Zwar hat der BFH im Urteil vom 11. Oktober 2000 I R 34/99 (BFHE 193, 336, BStBl II 2001, 291 unter II. 2. b dd) zwischen einer Freistellungsbescheinigung und einer Lohnsteuer-Anrufungsauskunft Ähnlichkeiten hinsichtlich des Antragsrechts des materiell betroffenen Steuerschuldners gesehen. Außerdem hat er es im Beschluss vom 26. Juli 1995 I B 200/94 (BFH/NV 1996, 311) bei summarischer Betrachtung für unvertretbar gehalten, die Inanspruchnahme des Steuerschuldners abzulehnen, wenn dieser aufgrund einer unrichtigen Sachverhaltsdarstellung eine Freistellungsbescheinigung erwirkt hat. Dabei ging es aber um die Frage, ob der Steuerschuldner gemäß § 50a Abs. 5 Satz 6 EStG in Anspruch genommen werden konnte, weil der Vergütungsschuldner die Vergütung nicht vorschriftsmäßig gekürzt hatte.

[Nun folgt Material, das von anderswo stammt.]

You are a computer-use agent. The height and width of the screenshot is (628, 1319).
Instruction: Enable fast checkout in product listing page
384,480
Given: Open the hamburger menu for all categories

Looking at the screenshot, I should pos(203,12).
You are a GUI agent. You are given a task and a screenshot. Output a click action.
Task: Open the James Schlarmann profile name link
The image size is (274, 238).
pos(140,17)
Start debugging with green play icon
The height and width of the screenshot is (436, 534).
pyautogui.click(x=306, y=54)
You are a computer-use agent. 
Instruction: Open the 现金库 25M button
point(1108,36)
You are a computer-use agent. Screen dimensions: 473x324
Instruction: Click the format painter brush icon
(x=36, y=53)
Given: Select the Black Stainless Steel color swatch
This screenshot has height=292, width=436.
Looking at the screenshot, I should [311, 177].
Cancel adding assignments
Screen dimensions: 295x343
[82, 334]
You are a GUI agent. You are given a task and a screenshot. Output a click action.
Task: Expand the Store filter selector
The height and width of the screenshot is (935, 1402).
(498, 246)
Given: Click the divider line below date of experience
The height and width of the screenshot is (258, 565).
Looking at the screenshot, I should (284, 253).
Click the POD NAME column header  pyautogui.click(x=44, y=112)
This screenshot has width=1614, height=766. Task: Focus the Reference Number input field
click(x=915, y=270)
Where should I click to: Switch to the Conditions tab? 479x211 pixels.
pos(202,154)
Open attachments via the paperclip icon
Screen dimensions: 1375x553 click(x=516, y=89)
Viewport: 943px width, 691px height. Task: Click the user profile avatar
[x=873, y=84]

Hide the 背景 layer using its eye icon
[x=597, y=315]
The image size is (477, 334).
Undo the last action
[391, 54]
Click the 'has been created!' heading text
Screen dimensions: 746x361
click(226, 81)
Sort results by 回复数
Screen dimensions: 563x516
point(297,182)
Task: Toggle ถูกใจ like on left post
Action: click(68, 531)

Zu entscheiden ist demgegenüber im Streitfall über die Nacherhebung der Lohnsteuer beim Arbeitgeber, der als Schuldner des Arbeitslohns dem Vergütungsschuldner in der Entscheidung des BFH in BFH/NV 1996, 311 entspricht. Anders als dort geht es vorliegend weder um die Inanspruchnahme der Steuerschuldner - hier der Arbeitnehmer -, noch haben diese die Anrufungsauskunft - erst recht nicht durch eine unrichtige Sachverhaltsdarstellung - erwirkt. Die für den Beschluss des BFH in BFH/NV 1996, 311 maßgeblichen Überlegungen lassen sich daher auf den Streitfall nicht übertragen.

3. Die Entscheidung des FG stimmt mit den dargelegten Grundsätzen überein. Die Revision war daher zurückzuweisen (§ 126 Abs. 2 FGO).